1.5 O CAMINHO DA FORMAÇÃO CONTINUADA DE PROFESSORES

Como já foi afirmado anteriormente, a educação carrega consigo as características do momento histórico, econômico e social do qual faz parte. Consequentemente, não seria diferente com a formação continuada de professores. Esta varia também de acordo com a realidade em que está inserida. E é assim que Fusari (1992), nos apresenta o percurso da formação continuada de professores no Brasil. De forma muito clara relaciona formação continuada de professores com os diferentes momentos sociais, políticos e educacionais do Brasil e procura mostrar a não neutralidade de cada proposta, como veremos mais adiante.

Segundo este autor,

(...) com a educação escolar atrelada aos interesses econômico- políticos dominantes, em diferentes períodos, os educadores sempre foram “treinados” para corresponder a determinadas expectativas, expressas principalmente nos textos legais: aquilo que é, foi e ainda hoje aparece aos educadores como a referência fundamental e apresenta-se como porta-voz daquilo que é necessário e bom para a educação escolar no momento. (Fusari, 1992, p.13-14 – grifos meus)

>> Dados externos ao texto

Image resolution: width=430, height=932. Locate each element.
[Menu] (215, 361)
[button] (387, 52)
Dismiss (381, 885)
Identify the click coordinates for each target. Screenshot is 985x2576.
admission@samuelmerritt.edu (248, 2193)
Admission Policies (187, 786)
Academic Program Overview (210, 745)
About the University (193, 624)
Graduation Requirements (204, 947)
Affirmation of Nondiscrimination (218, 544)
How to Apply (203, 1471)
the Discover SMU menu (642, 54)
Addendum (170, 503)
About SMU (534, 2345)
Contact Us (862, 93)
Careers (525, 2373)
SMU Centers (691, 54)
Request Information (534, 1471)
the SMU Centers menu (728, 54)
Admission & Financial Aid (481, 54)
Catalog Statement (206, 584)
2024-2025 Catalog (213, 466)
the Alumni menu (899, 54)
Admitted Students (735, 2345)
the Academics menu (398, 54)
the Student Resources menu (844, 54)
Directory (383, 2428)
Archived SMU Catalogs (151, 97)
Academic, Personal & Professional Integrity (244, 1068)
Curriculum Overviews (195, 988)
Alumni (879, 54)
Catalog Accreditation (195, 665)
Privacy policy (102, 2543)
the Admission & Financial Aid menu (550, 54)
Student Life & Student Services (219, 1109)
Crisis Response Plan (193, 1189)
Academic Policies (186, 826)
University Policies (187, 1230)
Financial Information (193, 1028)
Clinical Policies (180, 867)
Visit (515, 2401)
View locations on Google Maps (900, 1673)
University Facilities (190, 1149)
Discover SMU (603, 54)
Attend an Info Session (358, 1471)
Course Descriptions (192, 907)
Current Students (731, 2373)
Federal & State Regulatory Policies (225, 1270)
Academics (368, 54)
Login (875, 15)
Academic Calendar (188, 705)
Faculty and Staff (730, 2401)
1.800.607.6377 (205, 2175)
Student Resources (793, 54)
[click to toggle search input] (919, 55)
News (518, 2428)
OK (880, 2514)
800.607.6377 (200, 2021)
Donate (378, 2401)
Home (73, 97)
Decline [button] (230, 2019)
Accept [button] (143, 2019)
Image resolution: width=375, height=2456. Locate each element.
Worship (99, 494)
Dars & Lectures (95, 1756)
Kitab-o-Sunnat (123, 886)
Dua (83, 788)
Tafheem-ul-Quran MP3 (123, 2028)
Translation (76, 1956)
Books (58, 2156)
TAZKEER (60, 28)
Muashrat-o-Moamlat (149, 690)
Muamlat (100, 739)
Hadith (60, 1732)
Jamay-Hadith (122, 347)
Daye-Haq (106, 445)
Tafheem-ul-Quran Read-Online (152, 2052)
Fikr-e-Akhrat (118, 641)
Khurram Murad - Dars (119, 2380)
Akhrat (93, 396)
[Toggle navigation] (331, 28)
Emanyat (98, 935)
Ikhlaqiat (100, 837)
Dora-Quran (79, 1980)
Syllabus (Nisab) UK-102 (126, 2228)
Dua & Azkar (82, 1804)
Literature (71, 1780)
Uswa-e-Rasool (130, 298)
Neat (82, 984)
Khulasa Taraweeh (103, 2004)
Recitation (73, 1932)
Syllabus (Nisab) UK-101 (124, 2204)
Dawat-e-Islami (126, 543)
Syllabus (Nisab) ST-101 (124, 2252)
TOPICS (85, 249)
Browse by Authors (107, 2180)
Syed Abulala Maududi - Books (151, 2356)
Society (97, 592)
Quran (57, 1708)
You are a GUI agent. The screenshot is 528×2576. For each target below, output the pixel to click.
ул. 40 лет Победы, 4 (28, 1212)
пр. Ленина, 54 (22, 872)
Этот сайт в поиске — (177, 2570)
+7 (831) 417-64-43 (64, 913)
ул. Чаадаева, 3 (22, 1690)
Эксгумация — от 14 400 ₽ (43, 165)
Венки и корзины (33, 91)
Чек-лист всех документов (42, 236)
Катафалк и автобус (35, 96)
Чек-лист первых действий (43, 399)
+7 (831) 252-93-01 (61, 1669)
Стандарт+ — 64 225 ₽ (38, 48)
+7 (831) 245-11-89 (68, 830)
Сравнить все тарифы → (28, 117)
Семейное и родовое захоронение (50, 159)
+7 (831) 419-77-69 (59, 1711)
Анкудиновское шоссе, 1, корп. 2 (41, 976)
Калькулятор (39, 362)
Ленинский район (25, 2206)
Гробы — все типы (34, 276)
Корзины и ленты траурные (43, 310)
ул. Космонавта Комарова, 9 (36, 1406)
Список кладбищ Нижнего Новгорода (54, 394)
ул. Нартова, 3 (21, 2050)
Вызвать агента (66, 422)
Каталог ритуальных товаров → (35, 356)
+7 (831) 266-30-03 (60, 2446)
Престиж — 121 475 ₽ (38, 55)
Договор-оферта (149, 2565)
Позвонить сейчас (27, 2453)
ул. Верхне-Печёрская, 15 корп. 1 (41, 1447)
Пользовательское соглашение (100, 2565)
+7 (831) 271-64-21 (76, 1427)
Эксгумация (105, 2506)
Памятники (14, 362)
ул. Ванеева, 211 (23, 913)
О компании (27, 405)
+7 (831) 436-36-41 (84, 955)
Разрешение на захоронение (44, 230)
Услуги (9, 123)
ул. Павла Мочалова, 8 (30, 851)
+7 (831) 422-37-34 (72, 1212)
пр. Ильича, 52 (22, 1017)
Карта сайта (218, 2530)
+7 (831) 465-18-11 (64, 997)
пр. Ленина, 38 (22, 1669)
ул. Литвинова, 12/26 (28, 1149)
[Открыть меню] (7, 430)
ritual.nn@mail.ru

Desta forma o professor apresenta-se como um grande aliado desta política de alienação14 econômica e cultural (para a efetivação prática das leis,) embora esta aliança seja de interesse dominante e na maioria das vezes não seja clara para o professor, que a partir de sua formação pouco crítica se deixa inocentemente convencer-se pelos discursos dos formadores e das políticas e desta forma ajuda a reproduzir a organização social vigente.

Educador, (GEPEFE) e o grupo: Formação de professores: re-invenção do trabalho docente, do espaço escolar e de políticas públicas, vinculados à Universidade de São Paulo.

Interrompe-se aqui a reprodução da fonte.